L’iniziativa, nata dalla sinergia tra la Fondazione Nikolaos e l’Opera Pia Maria SS. del Carmine, punta a celebrare l’identità di Bari come città del dialogo tra i popoli attraverso il linguaggio universale delle note.
Sotto la direzione artistica del celebre fisarmonicista Oleg Vereshchagin, il festival propone un percorso raffinato che si articolerà in tre appuntamenti imperdibili, pensati per offrire un coinvolgimento emotivo totale in una cornice architettonica unica:
Il Programma del Festival
- Mercoledì 8 Aprile, ore 20.00: Concerto inaugurale di musica sacra per Fisarmonica-Bayan. Il Maestro Oleg Vereshchagin eseguirà “Le Sette parole del nostro Redentore sulla croce” di F.J. Haydn.
- Venerdì 15 Maggio, ore 20.00: “Viola Virtuosa”. Il solista Marco Misciagna proporrà un viaggio sonoro da Biber e Albeniz fino alle indimenticabili melodie di Ennio Morricone.
- Venerdì 12 Giugno, ore 20.00: “Viaggio tra Classicismo Viennese e Romanticismo”. Un duo d’eccezione formato da Pierluigi Camicia (pianoforte) e Alessandro Perpich (violino) su musiche di Mozart, Brahms e Grieg.

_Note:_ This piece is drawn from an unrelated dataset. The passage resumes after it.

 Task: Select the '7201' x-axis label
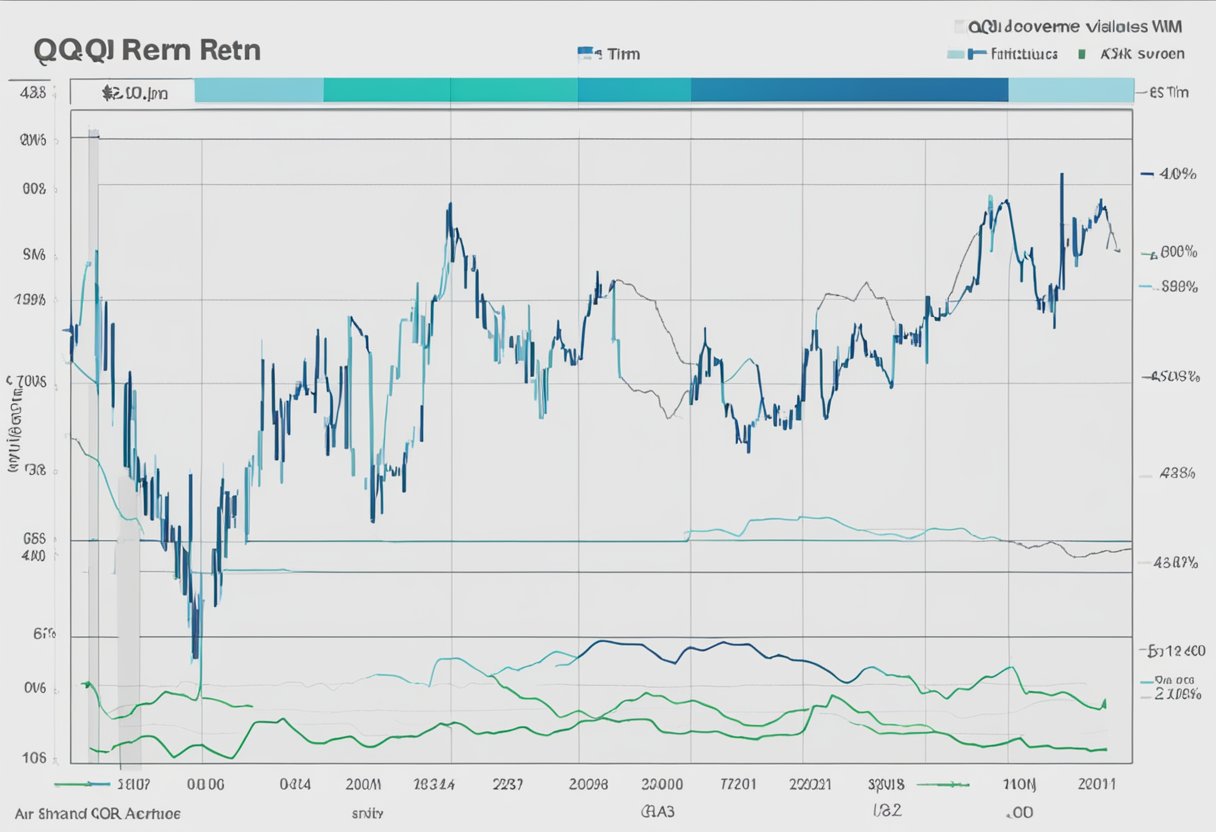741,786
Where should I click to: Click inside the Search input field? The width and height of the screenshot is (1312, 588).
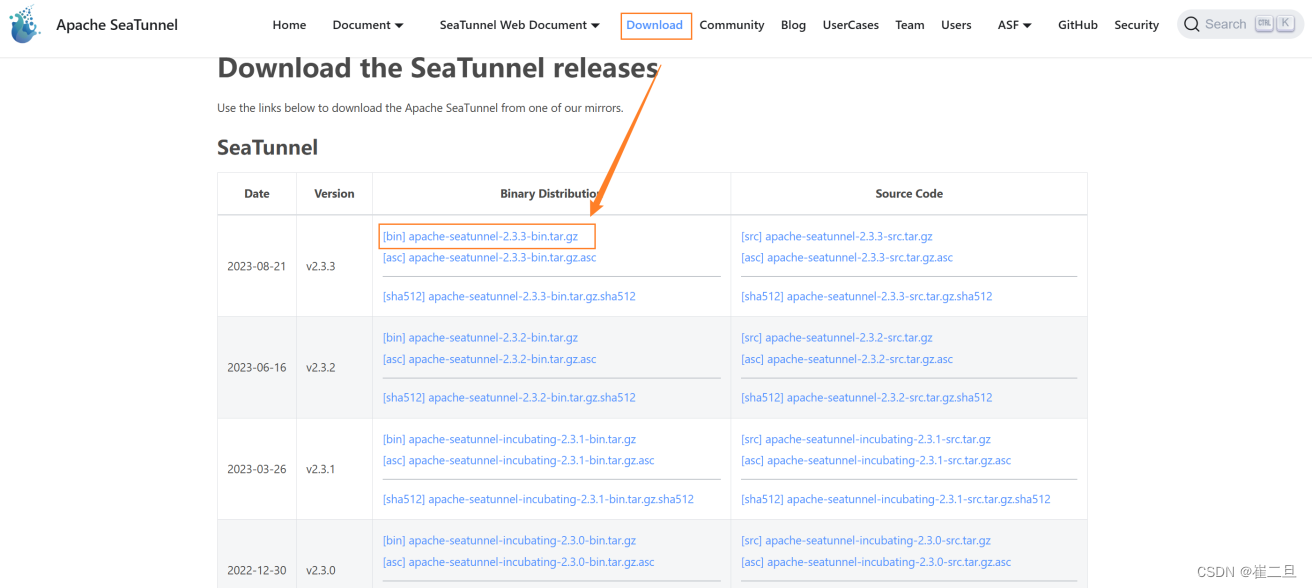[x=1225, y=25]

Il Festival gode di patrocini istituzionali di altissimo livello, dalla Regione Puglia al Comune di Bari, coinvolgendo anche i principali enti economici e infrastrutturali del territorio, come la Camera di Commercio e Aeroporti di Puglia. Come sottolineato dal Presidente della Fondazione Nikolaos, Vito Giordano Cardone, l’evento non è solo un cartellone di concerti, ma un omaggio alla vocazione millenaria della città legata al culto di San Nicola e alla sua capacità di unire mondi diversi.
L’appuntamento dell’8 aprile, dedicato alla Passione di Cristo attraverso la trascrizione per bayan di Haydn, promette di essere un momento di rara intensità, capace di far vibrare le pietre secolari di Bari Vecchia in un perfetto equilibrio tra arte e devozione.